Open l-olsem opened 1 week ago
cc @mdealer would it be possible for you to take a look please?
What do you mean by OOM? Just a full heap is not an actual out of memory condition for garbage collected memory management.
Did Jenkins crash? If not, then it works as intended. SoftReferences are freed as soon as memory is required for something else, so test results remain in cache for as long as required. We see similar heap usage on our side too.
Yes Jenkins controller did indeed crash. The VM the Jenkins controller runs in has 64GiB of RAM. We have set a rather high limit for the heap, it was in the end not the JVM itself that threw a OutOfMemoryError but it was the system OOM killer.
Sep 15 21:33:54 jenkinscontroller-01 systemd[1]: trendiction-jenkins.service: A process of this unit has been killed by the OOM killer.
Sep 15 21:33:56 jenkinscontroller-01 systemd[1]: trendiction-jenkins.service: Main process exited, code=killed, status=9/KILL
Sep 15 21:33:56 jenkinscontroller-01 systemd[1]: trendiction-jenkins.service: Failed with result 'oom-kill'.
I do see the heap usage going up and down during the day for like you mention, but overall there is a tendency towards growing more and more slowly over the week until the machine is OOM.
So maybe it is a mistake to give it that much heap, (there is nothing running next to the jenkins controller inside the VM), so I though 60GiB should be ok. I am going to test with 50GiB of max heap and re-enable the junit cache and see what happens.
We use OpenJDK 17 on our side plus these JVM args:
-Xms32g
-Xmx64g
-XX:+UseG1GC
-XX:+AlwaysPreTouch
-XX:+UseStringDeduplication
-XX:+ParallelRefProcEnabled
-XX:+ExplicitGCInvokesConcurrent
Also, anecdotally, a while ago we determined that workspace locator crashes our instance in the same way by an OOM. We weren't able to find a correlation with resultCache at that time. Maybe something to try to rule this out by setting a system property:
jenkins.branch.WorkspaceLocatorImpl.Mode=jenkins.branch.WorkspaceLocatorImpl.Mode.DISABLED
The latter is of temporary nature, I think, as it might stop deleting workspaces on nodes.
Maybe you could get down to what kind of objects are actually piling by looking at a dump?
Thank you for sharing the flags and infos. I will check how to integrate them / consolidate them with what we currently have. Currently we do not set an explicit GC, so by default we get G1.
The JVM should be container aware(we are running inside lxc container), but only if the cgroup setup is proper I guess
import java.lang.management.ManagementFactory
def osBean = ManagementFactory.getOperatingSystemMXBean()
println "OS Total Physical Memory: ${osBean.getTotalPhysicalMemorySize() / (1024 * 1024)} MB"
// output: OS Total Physical Memory: 128717.92578125 MB
This is the hosts ram (128GiB), so that might be fishy.
Also, java -XshowSettings:system -version
shows Memory Limit: Unlimited
but not sure if that is relevant.
My current hypothesis is that we are lacking GC pressure and the JVM was happy to trade GC time vs memory usage (since host memory was doing fine)
Shortly before Jenkins was killed by the oom-killer, i manually triggered a heapdump creation and ran it through Eclipse Memory Analyzer using the leak report. Both reports point to the ConcurrentHashMap of the resultCache.

_Aim 1:_ Output the part of the Jenkins memory thread starting at "Did Jenkins crash?" and running down to "the OOM killer.", copied word for word.
The thread above and the records below have separate origins.

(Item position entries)
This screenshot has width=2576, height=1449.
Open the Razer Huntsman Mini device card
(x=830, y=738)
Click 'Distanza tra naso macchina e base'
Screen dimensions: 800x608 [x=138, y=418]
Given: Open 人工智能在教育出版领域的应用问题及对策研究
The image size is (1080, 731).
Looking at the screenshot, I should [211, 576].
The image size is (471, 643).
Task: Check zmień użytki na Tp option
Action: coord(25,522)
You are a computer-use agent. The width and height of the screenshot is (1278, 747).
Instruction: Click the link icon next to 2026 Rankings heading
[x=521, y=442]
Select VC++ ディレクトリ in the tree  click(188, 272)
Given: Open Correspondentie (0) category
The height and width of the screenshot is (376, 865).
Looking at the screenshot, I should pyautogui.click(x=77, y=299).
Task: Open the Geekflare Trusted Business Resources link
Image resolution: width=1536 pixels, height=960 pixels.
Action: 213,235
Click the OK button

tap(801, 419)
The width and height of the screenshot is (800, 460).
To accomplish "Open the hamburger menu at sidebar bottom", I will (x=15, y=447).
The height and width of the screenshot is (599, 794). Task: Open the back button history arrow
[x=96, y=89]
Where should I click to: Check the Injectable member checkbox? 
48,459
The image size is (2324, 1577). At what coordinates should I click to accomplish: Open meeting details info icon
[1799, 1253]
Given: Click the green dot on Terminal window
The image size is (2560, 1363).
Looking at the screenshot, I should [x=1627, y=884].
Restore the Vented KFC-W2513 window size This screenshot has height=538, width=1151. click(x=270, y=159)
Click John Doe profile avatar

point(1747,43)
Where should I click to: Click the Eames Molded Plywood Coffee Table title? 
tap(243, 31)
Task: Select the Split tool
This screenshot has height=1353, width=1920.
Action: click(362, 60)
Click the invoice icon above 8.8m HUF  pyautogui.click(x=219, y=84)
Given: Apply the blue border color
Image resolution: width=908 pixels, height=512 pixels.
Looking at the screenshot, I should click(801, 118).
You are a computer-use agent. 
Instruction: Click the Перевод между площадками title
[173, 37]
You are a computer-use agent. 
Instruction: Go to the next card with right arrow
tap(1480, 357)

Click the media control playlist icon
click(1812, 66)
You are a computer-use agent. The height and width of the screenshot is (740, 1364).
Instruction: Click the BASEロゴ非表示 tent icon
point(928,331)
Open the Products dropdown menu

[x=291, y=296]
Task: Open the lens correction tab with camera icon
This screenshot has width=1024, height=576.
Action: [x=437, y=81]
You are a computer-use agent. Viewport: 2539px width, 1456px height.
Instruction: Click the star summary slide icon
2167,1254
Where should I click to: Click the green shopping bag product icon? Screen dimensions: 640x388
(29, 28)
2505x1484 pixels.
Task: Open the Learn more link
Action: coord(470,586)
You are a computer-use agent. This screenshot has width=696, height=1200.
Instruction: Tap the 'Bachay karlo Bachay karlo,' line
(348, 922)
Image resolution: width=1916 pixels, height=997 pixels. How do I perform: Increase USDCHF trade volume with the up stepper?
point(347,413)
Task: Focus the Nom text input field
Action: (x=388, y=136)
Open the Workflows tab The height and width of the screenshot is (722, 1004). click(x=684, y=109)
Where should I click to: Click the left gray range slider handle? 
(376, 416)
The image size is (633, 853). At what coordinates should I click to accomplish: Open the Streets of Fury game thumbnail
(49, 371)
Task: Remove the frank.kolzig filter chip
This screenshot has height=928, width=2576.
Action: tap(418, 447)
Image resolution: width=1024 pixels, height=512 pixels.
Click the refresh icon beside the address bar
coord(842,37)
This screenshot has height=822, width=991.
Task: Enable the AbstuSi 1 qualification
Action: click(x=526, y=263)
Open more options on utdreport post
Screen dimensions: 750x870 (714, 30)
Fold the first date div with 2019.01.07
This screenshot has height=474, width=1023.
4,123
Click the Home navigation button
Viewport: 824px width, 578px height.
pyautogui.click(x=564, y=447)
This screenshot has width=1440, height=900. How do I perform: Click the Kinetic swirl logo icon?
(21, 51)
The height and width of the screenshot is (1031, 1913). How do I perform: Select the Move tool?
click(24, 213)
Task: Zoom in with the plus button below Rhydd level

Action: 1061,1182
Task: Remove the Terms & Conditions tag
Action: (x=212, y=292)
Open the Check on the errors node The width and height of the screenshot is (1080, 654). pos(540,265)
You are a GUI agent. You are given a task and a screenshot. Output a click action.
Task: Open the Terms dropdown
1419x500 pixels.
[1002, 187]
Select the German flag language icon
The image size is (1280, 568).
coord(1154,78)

_Aim 2:_ From the records, return the lines running from the one containing "The image size is (2324, 1577)." down to the one containing "tap(243, 31)", both included, reproduced without any change.

_Expected answer 1:_
Did Jenkins crash? If not, then it works as intended. SoftReferences are freed as soon as memory is required for something else, so test results remain in cache for as long as required. We see similar heap usage on our side too.
Yes Jenkins controller did indeed crash. The VM the Jenkins controller runs in has 64GiB of RAM. We have set a rather high limit for the heap, it was in the end not the JVM itself that threw a OutOfMemoryError but it was the system OOM killer.
Sep 15 21:33:54 jenkinscontroller-01 systemd[1]: trendiction-jenkins.service: A process of this unit has been killed by the OOM killer.

_Expected answer 2:_
The image size is (2324, 1577). At what coordinates should I click to accomplish: Open meeting details info icon
[1799, 1253]
Given: Click the green dot on Terminal window
The image size is (2560, 1363).
Looking at the screenshot, I should [x=1627, y=884].
Restore the Vented KFC-W2513 window size This screenshot has height=538, width=1151. click(x=270, y=159)
Click John Doe profile avatar

point(1747,43)
Where should I click to: Click the Eames Molded Plywood Coffee Table title? 
tap(243, 31)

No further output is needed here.